Now why do we need the concept of Language Modeling? Or How does predicting the next word tie with the current task of text classification? The intuition ties to the way that the neural network gets trained. The neural network that can predict the next word after being trained on a massive corpus like Wikipedia already has learned a lot of structure in a particular language. Can we use this knowledge in the weights of the network for our advantage? Yes, we can, and that is where the idea of Transfer Learning in NLP stems from. So to make this intuition more concrete, Let us think that our neural network is divided into two parts -

  • Language Specific: The lower part of the neural network is language specific. That is it learns the features of the language. This part could be used to transfer our knowledge from a language corpus to our current task
  • Task Specific: I will call the upper part of our network as task specific. The weights in these layers are trained so that it learns to predict the next word.

Now as it goes in a lot of transfer learning models for Image, we stack the Language Specific part with some dense and softmax layers(Our new task) and train on our new task to achieve what we want to do.


Now the concept of Transfer learning in NLP is not entirely new and people already used Language models for transfer learning back in 2015-16 without good result. So what has changed now?

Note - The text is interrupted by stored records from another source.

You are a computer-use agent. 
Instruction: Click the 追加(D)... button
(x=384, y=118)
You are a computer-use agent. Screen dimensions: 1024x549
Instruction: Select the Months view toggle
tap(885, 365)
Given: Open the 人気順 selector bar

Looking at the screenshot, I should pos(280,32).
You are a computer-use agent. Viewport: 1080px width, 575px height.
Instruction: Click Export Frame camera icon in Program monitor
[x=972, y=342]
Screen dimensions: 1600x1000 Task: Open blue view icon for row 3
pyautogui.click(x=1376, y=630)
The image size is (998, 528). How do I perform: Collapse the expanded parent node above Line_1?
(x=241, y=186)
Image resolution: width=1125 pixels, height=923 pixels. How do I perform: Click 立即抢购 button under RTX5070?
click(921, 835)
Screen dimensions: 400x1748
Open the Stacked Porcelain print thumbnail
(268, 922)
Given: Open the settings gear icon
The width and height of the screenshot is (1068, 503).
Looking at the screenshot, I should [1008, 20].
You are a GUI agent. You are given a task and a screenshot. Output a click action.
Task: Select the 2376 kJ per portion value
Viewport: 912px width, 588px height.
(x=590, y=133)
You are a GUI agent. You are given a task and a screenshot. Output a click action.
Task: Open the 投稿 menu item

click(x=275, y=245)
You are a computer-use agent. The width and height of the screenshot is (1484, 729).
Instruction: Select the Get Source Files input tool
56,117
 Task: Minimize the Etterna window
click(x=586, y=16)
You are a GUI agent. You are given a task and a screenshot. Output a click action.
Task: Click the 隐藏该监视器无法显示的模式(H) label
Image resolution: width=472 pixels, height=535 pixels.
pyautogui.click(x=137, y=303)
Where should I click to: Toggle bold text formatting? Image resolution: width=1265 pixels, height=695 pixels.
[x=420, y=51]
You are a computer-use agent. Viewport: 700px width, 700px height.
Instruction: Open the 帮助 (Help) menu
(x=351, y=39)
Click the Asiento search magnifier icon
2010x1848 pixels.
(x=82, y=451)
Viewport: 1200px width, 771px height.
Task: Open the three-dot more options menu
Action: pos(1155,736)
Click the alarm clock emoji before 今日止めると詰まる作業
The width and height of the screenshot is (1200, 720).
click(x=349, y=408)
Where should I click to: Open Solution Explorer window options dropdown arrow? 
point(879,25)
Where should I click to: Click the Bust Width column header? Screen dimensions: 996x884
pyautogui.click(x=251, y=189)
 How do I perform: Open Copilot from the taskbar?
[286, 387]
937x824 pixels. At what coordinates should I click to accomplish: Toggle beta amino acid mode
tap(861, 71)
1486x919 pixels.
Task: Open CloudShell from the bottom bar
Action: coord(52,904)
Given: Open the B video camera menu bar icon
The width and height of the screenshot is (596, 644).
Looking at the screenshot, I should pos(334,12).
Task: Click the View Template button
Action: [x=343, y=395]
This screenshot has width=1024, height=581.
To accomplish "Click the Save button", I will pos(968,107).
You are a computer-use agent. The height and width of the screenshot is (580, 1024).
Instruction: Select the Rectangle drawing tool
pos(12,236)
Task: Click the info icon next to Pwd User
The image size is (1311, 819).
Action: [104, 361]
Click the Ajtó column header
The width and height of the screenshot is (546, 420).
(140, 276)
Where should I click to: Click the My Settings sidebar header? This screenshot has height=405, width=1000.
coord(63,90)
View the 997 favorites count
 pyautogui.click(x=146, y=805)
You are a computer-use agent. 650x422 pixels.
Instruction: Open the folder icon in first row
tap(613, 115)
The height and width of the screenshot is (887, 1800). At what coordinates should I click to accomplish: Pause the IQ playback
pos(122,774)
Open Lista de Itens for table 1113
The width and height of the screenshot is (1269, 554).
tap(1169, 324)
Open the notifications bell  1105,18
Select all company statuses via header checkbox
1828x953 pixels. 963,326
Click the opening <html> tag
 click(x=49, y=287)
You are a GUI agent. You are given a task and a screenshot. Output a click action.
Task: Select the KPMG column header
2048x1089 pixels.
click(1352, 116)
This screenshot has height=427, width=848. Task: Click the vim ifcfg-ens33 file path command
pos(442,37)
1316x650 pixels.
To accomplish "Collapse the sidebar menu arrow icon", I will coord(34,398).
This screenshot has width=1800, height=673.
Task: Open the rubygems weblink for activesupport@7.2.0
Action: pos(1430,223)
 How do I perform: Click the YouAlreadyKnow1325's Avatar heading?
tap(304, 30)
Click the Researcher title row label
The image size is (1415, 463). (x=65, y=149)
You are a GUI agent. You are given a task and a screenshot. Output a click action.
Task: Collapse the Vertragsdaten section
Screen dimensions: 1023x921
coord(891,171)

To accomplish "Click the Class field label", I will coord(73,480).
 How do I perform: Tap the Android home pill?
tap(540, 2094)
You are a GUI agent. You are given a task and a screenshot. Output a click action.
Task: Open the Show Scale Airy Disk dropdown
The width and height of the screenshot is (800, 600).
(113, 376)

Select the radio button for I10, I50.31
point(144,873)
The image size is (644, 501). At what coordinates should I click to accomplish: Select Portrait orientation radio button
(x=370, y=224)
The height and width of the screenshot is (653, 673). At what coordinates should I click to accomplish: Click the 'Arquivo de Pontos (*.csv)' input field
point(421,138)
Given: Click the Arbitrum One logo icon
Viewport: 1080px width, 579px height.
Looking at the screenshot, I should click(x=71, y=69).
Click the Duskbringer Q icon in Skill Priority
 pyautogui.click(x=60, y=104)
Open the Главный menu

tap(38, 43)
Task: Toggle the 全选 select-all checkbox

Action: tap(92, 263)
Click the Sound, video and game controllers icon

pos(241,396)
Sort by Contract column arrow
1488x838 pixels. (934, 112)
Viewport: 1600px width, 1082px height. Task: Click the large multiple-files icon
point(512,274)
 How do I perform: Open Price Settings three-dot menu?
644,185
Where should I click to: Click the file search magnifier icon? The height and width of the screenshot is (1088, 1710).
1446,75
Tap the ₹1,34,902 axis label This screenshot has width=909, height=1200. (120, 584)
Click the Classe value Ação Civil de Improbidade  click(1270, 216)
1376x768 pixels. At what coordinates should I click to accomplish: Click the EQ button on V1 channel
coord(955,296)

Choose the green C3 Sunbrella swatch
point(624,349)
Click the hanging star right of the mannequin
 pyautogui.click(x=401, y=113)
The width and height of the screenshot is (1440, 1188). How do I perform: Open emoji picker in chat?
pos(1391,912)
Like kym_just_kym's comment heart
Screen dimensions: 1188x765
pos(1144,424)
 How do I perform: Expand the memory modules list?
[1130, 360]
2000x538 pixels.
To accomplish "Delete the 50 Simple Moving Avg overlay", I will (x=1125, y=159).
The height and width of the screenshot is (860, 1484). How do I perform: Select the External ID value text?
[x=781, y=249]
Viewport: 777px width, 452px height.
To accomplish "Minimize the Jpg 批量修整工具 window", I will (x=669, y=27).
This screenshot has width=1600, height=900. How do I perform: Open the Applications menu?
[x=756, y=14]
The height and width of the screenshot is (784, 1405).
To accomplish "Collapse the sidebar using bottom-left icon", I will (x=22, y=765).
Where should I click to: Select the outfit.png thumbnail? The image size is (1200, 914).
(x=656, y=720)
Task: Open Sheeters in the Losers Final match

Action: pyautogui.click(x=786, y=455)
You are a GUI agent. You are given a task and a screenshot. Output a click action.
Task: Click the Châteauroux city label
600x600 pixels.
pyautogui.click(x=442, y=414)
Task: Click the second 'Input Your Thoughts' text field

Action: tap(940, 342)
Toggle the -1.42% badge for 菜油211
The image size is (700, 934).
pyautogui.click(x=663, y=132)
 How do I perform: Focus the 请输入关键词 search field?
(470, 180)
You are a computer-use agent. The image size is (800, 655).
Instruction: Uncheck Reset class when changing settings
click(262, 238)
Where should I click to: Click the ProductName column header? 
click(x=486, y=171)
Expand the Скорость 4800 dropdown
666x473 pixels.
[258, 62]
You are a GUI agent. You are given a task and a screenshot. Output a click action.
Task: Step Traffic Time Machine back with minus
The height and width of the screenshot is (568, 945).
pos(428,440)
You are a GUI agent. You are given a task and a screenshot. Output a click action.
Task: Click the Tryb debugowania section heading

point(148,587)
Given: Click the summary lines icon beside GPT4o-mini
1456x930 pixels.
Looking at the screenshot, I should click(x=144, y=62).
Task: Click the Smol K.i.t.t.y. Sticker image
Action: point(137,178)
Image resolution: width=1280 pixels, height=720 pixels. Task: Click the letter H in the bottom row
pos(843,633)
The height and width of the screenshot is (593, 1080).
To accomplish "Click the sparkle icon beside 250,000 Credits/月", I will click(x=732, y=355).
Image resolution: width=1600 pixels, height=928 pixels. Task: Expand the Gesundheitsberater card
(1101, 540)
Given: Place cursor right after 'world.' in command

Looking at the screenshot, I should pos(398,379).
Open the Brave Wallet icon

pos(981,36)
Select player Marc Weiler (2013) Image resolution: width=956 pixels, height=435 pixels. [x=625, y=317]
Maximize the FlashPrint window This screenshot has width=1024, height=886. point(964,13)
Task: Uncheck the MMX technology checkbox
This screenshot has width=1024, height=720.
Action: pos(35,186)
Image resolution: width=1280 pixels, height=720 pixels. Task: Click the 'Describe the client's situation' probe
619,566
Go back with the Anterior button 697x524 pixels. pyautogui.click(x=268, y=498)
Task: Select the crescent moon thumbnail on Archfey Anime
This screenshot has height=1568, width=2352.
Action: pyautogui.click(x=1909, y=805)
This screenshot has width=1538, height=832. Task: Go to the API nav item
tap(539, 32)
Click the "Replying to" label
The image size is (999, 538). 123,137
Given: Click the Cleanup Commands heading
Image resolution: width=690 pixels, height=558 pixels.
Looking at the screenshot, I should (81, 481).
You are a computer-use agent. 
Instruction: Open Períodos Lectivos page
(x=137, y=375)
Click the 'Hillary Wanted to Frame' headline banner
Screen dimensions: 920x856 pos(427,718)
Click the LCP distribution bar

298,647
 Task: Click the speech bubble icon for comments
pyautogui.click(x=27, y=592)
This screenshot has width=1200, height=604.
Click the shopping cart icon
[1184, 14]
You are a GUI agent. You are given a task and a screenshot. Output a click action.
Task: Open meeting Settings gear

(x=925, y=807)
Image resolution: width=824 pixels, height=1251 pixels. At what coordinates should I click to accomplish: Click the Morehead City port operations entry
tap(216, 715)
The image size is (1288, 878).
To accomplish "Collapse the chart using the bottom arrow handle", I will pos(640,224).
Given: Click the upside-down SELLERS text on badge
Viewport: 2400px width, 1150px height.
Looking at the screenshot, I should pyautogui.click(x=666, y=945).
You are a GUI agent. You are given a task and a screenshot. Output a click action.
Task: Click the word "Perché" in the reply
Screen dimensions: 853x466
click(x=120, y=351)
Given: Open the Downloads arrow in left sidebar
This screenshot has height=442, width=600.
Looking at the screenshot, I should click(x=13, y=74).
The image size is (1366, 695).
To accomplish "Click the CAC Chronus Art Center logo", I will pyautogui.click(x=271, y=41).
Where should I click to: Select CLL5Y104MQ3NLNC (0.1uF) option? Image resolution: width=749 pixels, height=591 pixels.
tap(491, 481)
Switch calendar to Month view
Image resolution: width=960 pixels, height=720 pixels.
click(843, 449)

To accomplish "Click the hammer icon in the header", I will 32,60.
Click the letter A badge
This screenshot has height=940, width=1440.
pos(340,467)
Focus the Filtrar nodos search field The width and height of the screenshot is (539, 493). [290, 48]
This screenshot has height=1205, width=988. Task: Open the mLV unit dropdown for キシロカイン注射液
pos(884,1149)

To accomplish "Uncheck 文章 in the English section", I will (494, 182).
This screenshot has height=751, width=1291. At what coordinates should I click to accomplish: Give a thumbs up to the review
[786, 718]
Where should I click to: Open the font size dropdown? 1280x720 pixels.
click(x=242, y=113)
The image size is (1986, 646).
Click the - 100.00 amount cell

The thing that has changed is that people like Jeremy Howard and Sebastian Ruder have done a lot of research on how to train these networks. And so we have achieved state of the art results on many text datasets with Transfer Learning approaches.

Let’s follow up with the key research findings in the ULMFit paper written by them along with the code.

Change in the way Transfer Learning networks are trained:

Training a model as per ULMFiT we need to take these three steps:

a) Create a Base Language Model: Training the language model on a general-domain corpus that captures high-level natural language features
b) Finetune Base Language Model on Task Specific Data: Fine-tuning the pre-trained language model on target task data
c) Finetune Base Language Model Layers + Task Specific Layers on Task Specific Data: Fine-tuning the classifier on target task data

So let us go through these three steps one by one along with the code that is provided to us with the FastAI library.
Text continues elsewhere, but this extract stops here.